The topic was mentined in Greman media (see above tweet). Researchers from Bochum and Saarbrücken universities have recently discovered further serious vulnerabilities in several drones from the manufacturer DJI, according to the announcement here and documented on GitHub.
These vulnerabilities allow, for example, the serial number of the drone to be changed or the mechanisms to be overridden that allow the drones and their pilots to be located by security authorities. In certain attack scenarios, the drones can even be brought down remotely in flight.
The team tested three DJI drones of different categories: the small DJI Mini 2, the medium-sized Air 2, and the large Mavic 2. Later, the IT experts reproduced the results for the newer Mavic 3 model as well. They fed the drones' hardware and firmware with a large number of random inputs and checked which of them caused the drones to crash or produced unwanted changes in drone data such as the serial number – a method called fuzzing. To do this, they first had to develop a new algorithm.
Four serious flaws
The fuzzer developed by the research group generated DUML data packets, sent them to the drone and evaluated which inputs caused the drone's software to crash. In this process, such a crash indicates a flaw in the programming. "However, not all vulnerabilities resulted in a crash," says Thorsten Holz. "Some errors have also led to data such as the serial number changing." To detect such logical vulnerabilities, the team paired the drone with a cell phone running the DJI app. This allowed them to periodically check the app to see if fuzzing was changing the drone's state.
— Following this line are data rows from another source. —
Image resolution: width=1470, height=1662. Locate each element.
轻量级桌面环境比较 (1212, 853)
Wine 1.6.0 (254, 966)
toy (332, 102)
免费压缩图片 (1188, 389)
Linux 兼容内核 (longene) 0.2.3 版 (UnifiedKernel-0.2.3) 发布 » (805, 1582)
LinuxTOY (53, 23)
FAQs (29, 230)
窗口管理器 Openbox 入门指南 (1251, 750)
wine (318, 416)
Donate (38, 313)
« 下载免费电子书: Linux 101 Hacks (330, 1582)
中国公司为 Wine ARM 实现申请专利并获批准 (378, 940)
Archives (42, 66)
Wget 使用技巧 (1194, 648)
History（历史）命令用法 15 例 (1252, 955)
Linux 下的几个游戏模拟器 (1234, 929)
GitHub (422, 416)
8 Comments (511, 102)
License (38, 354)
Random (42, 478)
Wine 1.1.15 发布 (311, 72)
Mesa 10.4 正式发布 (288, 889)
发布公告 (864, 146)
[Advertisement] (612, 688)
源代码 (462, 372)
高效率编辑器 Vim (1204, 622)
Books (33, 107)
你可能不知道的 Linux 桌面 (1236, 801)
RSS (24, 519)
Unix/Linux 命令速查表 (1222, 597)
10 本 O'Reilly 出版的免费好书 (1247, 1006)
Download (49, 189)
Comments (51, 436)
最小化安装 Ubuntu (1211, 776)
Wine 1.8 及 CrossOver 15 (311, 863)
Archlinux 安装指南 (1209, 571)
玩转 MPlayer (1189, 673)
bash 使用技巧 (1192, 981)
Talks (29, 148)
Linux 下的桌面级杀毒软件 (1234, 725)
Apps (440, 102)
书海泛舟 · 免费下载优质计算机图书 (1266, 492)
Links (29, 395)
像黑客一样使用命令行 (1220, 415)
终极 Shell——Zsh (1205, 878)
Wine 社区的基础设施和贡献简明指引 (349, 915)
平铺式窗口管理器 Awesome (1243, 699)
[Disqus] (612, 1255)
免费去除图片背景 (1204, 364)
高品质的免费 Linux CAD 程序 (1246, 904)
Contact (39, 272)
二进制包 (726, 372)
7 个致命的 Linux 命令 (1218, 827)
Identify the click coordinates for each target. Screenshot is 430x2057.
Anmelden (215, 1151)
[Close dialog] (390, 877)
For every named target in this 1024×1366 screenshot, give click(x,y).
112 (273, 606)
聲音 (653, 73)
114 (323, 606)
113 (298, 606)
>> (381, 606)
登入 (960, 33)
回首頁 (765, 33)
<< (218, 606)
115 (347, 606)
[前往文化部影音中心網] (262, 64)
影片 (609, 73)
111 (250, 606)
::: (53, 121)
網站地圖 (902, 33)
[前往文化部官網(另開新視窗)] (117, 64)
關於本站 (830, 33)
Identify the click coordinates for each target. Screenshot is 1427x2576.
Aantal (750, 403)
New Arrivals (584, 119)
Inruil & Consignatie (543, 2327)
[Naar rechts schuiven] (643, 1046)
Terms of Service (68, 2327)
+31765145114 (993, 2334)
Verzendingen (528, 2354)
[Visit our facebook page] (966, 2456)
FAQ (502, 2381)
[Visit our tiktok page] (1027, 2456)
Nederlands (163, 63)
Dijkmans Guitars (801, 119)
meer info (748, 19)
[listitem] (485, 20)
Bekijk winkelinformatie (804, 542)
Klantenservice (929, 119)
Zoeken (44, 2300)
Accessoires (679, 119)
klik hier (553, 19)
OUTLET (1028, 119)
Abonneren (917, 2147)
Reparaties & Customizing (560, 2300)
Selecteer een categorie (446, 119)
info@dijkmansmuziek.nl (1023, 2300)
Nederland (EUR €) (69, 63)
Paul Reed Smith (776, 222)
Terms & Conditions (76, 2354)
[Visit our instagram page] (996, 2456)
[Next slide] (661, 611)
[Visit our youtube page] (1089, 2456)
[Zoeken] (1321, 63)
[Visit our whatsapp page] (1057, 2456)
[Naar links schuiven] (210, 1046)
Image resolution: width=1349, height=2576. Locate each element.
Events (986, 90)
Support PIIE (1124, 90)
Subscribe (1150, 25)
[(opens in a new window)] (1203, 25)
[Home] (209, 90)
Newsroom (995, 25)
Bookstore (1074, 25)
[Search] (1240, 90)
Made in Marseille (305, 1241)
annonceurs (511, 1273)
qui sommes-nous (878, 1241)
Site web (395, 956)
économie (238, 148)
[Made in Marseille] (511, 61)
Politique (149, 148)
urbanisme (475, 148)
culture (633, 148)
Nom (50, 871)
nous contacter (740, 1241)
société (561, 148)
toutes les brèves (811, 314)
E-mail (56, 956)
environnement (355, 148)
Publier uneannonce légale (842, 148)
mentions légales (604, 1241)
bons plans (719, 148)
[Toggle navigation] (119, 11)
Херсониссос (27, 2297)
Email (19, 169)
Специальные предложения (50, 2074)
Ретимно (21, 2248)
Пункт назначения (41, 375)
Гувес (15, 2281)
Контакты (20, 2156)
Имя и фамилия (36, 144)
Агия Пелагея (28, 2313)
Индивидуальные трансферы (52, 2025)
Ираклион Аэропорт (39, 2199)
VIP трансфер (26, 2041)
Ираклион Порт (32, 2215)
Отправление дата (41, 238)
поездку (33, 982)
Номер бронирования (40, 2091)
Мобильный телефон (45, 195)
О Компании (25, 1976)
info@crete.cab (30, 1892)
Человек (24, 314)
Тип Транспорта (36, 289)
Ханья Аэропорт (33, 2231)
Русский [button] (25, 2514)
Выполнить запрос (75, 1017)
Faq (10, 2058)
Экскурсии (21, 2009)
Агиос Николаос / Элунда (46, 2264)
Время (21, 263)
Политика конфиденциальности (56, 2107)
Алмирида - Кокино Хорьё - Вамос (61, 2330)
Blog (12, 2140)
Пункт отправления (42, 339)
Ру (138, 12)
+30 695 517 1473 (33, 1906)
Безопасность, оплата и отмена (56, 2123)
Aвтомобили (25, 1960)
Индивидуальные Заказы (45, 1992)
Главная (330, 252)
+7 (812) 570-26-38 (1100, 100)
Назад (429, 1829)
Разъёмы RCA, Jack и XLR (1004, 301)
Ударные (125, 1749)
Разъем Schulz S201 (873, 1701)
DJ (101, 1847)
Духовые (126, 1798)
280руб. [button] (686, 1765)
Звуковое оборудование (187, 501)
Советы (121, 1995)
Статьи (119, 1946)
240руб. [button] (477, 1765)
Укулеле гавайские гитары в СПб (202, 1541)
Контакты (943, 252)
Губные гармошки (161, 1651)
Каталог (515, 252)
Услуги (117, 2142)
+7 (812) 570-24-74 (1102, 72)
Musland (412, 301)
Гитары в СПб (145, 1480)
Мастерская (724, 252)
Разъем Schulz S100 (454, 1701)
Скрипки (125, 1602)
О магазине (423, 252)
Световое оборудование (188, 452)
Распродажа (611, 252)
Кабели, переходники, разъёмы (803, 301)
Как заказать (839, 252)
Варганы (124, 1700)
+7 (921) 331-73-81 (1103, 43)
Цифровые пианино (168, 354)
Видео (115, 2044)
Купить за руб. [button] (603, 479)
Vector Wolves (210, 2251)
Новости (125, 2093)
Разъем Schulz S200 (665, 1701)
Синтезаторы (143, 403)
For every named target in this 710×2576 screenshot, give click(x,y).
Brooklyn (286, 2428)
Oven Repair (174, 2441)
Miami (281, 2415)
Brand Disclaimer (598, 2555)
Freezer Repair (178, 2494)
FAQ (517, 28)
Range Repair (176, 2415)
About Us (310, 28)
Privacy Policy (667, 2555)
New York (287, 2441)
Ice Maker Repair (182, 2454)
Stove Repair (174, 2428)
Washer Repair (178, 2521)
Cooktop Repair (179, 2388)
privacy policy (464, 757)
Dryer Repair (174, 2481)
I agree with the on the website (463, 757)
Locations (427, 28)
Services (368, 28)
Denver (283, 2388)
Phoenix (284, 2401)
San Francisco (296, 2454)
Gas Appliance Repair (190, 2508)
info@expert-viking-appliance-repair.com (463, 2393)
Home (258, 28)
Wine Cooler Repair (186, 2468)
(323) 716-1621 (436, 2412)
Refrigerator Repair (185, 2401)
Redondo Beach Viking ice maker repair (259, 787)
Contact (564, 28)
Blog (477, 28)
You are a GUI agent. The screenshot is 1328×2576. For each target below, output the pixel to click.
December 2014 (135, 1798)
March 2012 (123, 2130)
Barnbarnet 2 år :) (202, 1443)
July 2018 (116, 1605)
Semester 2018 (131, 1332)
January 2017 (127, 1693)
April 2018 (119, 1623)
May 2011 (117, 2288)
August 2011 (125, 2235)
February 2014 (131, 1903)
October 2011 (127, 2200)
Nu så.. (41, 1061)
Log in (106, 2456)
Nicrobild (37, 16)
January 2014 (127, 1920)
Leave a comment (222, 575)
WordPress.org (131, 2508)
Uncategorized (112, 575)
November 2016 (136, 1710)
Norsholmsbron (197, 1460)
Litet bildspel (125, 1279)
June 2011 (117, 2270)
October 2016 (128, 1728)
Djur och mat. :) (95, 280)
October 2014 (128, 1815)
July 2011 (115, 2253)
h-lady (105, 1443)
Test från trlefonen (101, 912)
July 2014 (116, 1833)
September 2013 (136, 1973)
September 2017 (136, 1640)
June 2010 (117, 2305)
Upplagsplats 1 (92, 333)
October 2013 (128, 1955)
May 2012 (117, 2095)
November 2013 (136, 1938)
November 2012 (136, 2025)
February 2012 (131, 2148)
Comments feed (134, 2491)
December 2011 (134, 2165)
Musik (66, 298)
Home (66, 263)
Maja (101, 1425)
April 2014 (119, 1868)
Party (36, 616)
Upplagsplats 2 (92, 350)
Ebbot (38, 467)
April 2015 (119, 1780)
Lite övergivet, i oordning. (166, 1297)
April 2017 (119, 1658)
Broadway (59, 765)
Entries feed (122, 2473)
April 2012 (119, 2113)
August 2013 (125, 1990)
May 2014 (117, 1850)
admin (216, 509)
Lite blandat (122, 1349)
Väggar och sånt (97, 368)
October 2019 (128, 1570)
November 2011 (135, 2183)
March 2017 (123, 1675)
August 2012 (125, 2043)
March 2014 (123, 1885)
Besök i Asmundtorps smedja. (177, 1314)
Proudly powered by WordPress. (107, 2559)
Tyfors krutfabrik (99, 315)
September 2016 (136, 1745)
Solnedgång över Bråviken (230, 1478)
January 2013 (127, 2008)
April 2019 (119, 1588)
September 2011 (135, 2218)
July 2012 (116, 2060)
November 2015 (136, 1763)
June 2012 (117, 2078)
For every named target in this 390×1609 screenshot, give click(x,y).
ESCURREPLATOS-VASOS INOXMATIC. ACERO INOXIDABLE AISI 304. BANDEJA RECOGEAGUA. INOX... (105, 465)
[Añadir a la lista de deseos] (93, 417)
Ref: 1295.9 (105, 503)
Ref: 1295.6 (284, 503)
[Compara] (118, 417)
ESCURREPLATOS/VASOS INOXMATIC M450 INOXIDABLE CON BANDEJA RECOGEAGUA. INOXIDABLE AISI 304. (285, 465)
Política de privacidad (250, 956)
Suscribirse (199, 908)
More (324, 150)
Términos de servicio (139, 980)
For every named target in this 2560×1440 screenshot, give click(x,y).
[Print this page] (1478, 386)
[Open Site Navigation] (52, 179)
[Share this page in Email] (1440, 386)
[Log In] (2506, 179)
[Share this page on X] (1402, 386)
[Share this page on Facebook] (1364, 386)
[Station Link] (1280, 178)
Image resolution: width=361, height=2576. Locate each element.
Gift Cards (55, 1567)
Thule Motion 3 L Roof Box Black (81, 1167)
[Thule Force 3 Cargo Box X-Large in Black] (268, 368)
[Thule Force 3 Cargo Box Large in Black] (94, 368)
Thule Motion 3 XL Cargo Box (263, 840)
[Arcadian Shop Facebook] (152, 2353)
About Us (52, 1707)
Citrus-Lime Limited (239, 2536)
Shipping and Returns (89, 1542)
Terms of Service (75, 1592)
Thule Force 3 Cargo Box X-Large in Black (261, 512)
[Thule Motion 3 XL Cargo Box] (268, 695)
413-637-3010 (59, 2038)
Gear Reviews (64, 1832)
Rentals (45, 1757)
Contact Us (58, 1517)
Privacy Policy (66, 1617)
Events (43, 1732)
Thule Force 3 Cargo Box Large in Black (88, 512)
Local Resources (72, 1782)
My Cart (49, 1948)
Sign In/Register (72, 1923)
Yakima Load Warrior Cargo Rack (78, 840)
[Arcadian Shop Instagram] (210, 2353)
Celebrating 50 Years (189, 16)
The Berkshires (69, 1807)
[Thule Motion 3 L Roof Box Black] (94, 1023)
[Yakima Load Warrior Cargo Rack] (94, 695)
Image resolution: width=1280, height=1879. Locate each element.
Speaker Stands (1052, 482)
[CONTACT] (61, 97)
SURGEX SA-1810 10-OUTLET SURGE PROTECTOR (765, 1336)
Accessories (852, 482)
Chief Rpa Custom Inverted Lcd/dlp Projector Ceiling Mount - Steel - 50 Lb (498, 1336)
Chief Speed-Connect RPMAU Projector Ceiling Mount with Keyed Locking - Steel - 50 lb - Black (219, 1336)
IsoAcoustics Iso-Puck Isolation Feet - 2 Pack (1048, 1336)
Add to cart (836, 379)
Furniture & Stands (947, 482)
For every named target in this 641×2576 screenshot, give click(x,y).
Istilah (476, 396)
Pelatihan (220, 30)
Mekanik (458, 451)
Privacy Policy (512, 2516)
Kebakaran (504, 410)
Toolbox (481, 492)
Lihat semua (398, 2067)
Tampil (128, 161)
All four models tested had security issues. In total, the researchers documented 16 vulnerabilities. The DJI Mini 2, Mavic Air 2 and Mavic 3 models possessed four serious flaws. These allowed, firstly, to gain extended access rights in the system. "This allows an attacker to change log data or the serial number and disguise his identity," explains Thorsten Holz. "In addition, DJI takes elaborate precautions to prevent drones from flying over airports or other restricted areas such as prisons – these mechanisms could also be circumvented." Furthermore, the group could crash flying drones from the air..
Location data is transmitted unencrypted
In addition, the researchers examined the protocol DJI drones use to transmit the location of the drone and its pilot so that authorized entities – such as security agencies or critical infrastructure operators – can access it. By reverse engineering DJI's firmware and the radio signals emitted by the drones, the research team was able to document for the first time the tracking protocol called "DroneID" mentioned earlier. "We were able to show that the transmitted data is not encrypted, but that the location of the pilot and the drone can be read by practically anyone using relatively simple means," summarizes Nico Schiller.
Results presented in the USA
The team led by Nico Schiller from the Horst Görtz Institute for IT Security at Ruhr University Bochum and Prof. Dr. Thorsten Holz, formerly in Bochum and now at the Helmholtz Center for Information Security CISPA in Saarbrücken, presented the results at the Network and Distributed System Security Symposium (NDSS). The conference was held in San Diego, USA, from February 27 to March 3.
The researchers informed DJI about the vulnerabilities as part of the Responsible Disclosure process prior to publication at the conference. The manufacturer is likely still working to address the reported vulnerabilities. Those who use the drones therefore probably have a potential problem.